In breve raggiungemmo il cortile di Rivendell. Merry e Pipino erano arrivati urlanti, tra l’ilarità generale, ed erano stati aiutati a smontare da due Elfi. Non appena fummo tutti riuniti ci informarono che Frodo era stato portato all’interno del palazzo e che Elrond in persona si stava prendendo cura di lui. Il processo di guarigione avrebbe richiesto molto tempo, perché il frammento del pugnale con cui lo Spettro aveva ferito l’Hobbit – e che era rimasto all’interno della ferita – era quasi arrivato al suo cuore, ma il Sire di Rivendell era convinto di poterlo guarire.
Subito, Sam raggiunse il capezzale del suo amato padrone, mentre Aragorn si recò prima in cerca di Arwen e poi di Gandalf. Io rimasi con gli altri due Hobbit.
"Scusate per lo scherzo di prima! Vi siete spaventati molto?" chiesi loro, mentre carezzavo il collo di Freccia che mi sbuffò in faccia, facendo tremolare le froge.

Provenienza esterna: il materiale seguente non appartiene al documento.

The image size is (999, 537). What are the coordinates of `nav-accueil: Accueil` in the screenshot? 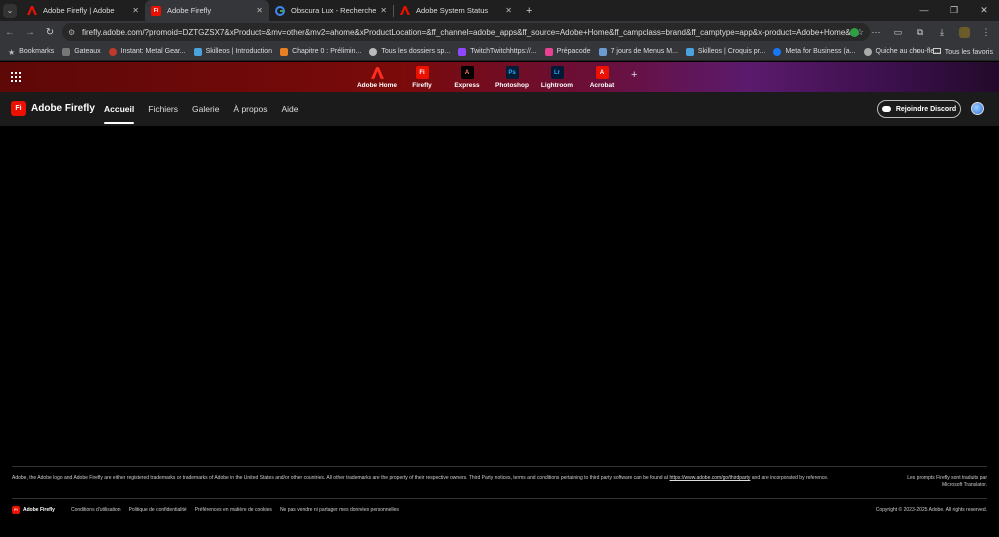 It's located at (120, 109).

"Spaventati? Tutt’altro! E’ stato incredibile! Il tuo cavallo vola come il vento!" rispose Pipino, ostentando una baldanza che in sella non aveva avuto. "Quando lo rifacciamo?"
"Questo dovrete chiederlo a lei" risposi ridendo, mentre Freccia scuoteva la testa ed il collo dalla lunga criniera color argento, voltandoci poi il sedere, per tornare da sola alle scuderie.
Era il venti di ottobre, e quello fu l’arrivo degli Hobbit.

Spazio autrice:
Salve a tutti, gente! Eccovi il terzo capitolo della mia storiella. Rivisto e corretto. Al momento, i cambiamenti si limitano all’aggiunta di qualche frase ed alla modifica della punteggiatura, ma forse più avanti i miei interventi si faranno sentire di più. Spero che sia di vostro gradimento! :-).